3. What confirms my idea?
A support level alone isn't enough. A resistance break alone isn't enough.
I want confirmation.
That could be stronger buying volume, a successful retest after a breakout, or clear rejection from a key level. Confirmation doesn't guarantee success, but it reduces the chances of entering because of hope alone.
4. Does the risk make sense?
This is the question many traders skip.
Every trade has potential profit, but every trade also has potential loss. If the downside is larger than the realistic upside, I don't care how attractive the chart looks—I walk away. Capital should only be exposed when the reward justifies the risk.
5. Am I trading because of my strategy—or because of my emotions?
This is probably the hardest question to answer honestly.
If I'm entering because everyone on social media is posting profits, that's emotion.

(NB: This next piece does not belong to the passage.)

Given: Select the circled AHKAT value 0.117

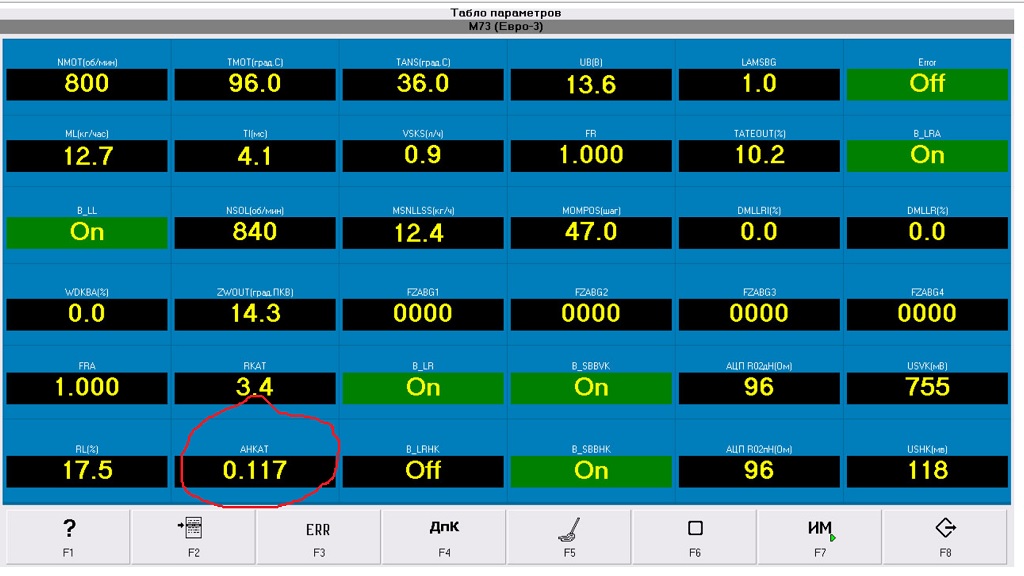Looking at the screenshot, I should (255, 470).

If I'm increasing leverage because my last trade was successful, that's emotion.
If I'm forcing a trade because I've been waiting all day, that's emotion.
The market doesn't punish emotions immediately. Sometimes it rewards them first—and that's what makes them dangerous.

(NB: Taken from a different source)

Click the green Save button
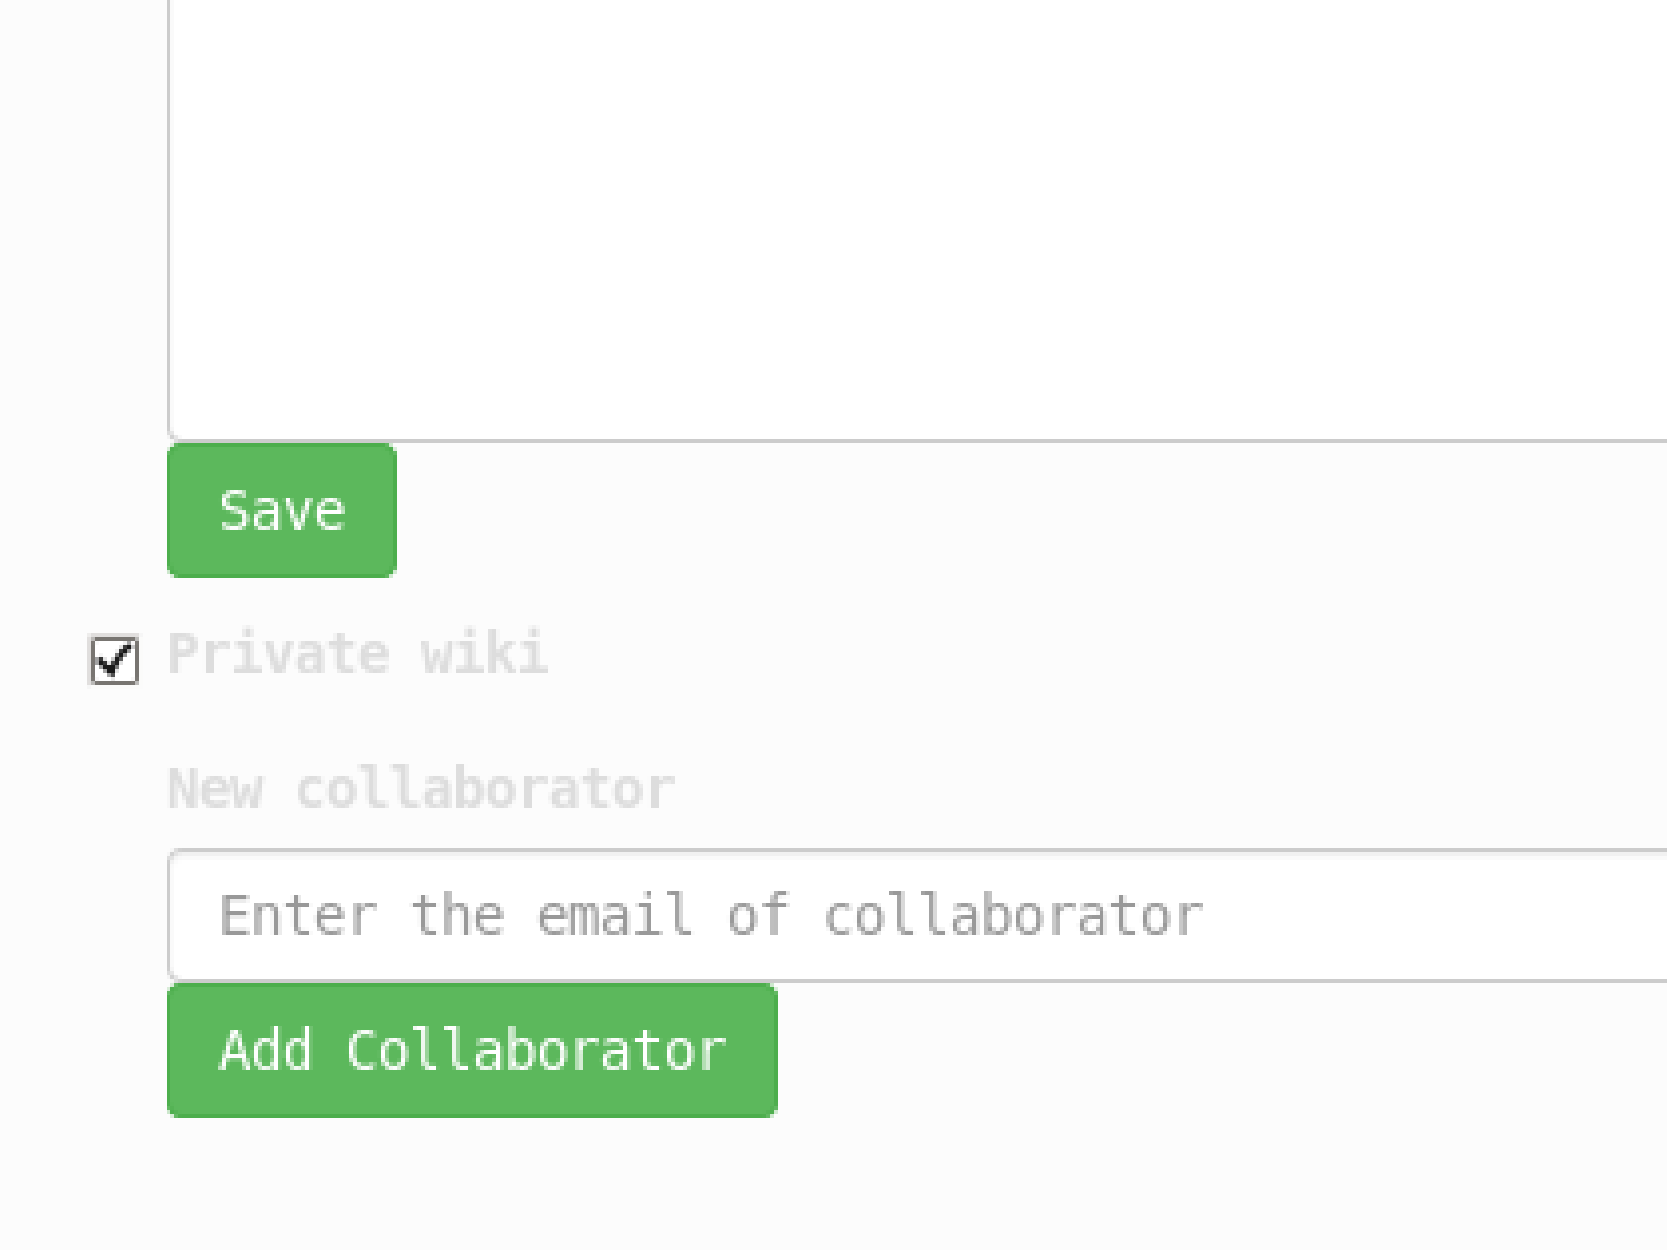 pyautogui.click(x=282, y=510)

Let's take Bitcoin as an example.
Imagine BTC breaks above a major resistance level with strong momentum. Many traders buy the breakout instantly. I prefer to wait. If price comes back, holds the breakout level as new support, and buying pressure returns, the setup becomes much stronger. If the breakout fails and price quickly falls back below resistance, I've avoided a low-quality trade without risking my capital.
That single adjustment has saved me from countless unnecessary entries.
I've learned that profitable trading isn't about finding more opportunities.
It's about rejecting the ones that don't meet your standards.
Every day the market creates hundreds of candles.
Only a handful deserve your money.
The next time you open a chart, don't ask, "Where can I enter?"
Ask, "Has this trade earned the right to risk my capital?"
That one question can completely change the way you trade.
Disclaimer: Personal market understanding for educational purposes only. Always DYOR.